Cleaning The Ocean One Bracelet At A Time


Braelan Drollas

The 4ocean cleanup company pulls one pound of trash from the ocean for every one of their recycled-material bracelets that you purchase. Founded by Andrew Cooper, 27, and Alex Schulze, 28, the two devoted surfers and ocean lovers wanted to protect their cherished environment. Cooper and Schulze grew up in Florida, surfing, diving, fishing, and swimming in the ocean their whole lives. The two met and became friends in college, eventually saving up enough money for a surf trip of a lifetime on the pristine beaches of Bali, Indonesia. While on the trip, the two were shocked by the amount of plastics they saw floating in the ocean, covering the beaches’ shore, increasing after each high tide. The two had an urgency to solve the ocean plastic crisis, and founded 4ocean in 2017, a year after their Bali trip. 

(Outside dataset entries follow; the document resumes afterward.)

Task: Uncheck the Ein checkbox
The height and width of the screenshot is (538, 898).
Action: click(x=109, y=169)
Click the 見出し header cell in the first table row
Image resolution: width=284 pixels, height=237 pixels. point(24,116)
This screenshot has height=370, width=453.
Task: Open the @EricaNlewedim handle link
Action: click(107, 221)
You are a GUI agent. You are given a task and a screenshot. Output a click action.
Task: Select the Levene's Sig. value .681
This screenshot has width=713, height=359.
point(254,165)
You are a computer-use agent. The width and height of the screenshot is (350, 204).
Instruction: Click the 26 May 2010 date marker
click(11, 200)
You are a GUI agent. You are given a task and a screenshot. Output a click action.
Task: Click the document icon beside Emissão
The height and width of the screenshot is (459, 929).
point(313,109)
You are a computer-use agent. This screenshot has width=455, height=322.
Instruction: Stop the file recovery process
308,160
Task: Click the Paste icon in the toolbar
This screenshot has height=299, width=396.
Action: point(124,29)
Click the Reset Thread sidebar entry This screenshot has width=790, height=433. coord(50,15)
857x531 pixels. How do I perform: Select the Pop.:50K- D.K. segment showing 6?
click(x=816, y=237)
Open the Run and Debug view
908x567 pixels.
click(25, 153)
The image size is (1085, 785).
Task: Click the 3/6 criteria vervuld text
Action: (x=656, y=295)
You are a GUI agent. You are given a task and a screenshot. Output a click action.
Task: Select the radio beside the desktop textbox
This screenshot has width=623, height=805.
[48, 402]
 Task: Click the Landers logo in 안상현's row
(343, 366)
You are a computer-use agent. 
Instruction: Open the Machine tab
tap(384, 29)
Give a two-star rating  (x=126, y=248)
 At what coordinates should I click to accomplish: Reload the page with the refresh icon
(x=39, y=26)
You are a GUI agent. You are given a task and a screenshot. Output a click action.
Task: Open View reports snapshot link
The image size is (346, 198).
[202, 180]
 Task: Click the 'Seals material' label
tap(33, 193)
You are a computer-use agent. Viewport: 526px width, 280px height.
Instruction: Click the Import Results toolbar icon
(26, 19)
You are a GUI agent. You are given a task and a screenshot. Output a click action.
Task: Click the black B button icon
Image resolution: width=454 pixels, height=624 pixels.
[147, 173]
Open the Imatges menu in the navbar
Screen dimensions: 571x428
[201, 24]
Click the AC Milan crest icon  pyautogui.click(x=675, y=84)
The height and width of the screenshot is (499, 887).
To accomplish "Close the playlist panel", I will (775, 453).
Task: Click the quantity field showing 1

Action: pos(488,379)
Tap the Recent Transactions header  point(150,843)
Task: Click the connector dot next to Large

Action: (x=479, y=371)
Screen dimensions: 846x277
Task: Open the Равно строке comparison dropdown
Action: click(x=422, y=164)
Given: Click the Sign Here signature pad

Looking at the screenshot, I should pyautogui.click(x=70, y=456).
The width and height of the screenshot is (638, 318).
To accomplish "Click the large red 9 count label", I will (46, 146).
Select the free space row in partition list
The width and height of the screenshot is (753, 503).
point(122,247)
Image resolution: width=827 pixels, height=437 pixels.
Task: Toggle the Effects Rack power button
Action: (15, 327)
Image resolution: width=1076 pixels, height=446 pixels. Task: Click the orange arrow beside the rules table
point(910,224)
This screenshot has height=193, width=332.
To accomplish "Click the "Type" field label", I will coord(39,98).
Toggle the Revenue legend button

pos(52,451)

Cooper and Schulze decided to hire boat captains and workers to clean oceans and coastlines, launching their first cleanups in places such as Bali, where unimaginably heavy accumulations of plastics occur. They even paid fishermen to collect plastic in


fishing areas. The two were inspired by successful for-profit business brands, and created a business that could fund ocean cleanups and pay workers. The idea for the 4ocean bracelet was born – a bracelet made of cords and beads made from one hundred percent post-consumer recycled glass and plastic bottles. The bracelet promises to remove one pound of trash for each bracelet sold, and to use the profits to support cleanup operations and ocean-related nonprofits. The company has expanded its product line, and also sells sustainability products, including reusable bags and drinkware. Proceeds help support the companies’ cleanup efforts and provide jobs for people working to keep the oceans clean. 

Since its start, 4ocean has removed 4.7 million pounds of trash from water and employed over 300 people in the process, over 192 of which clean the ocean seven days a week. 4ocean works to clean up oceans, river mouths, and coastlines in Haiti, Florida, and


Indonesia. The company works to raise awareness and encourages producers to lessen their plastic output, and donates one percent of all revenues to nonprofit environmental conservation organizations. The co-founders are proud of the companies’ cleanup and how successfully they’ve increased social awareness about the issue, but they’re also well aware that they have much hard work ahead of them to tackle the plastic crisis. Their work won’t be finished until beaches around the world will be nothing but sand and rolling waves.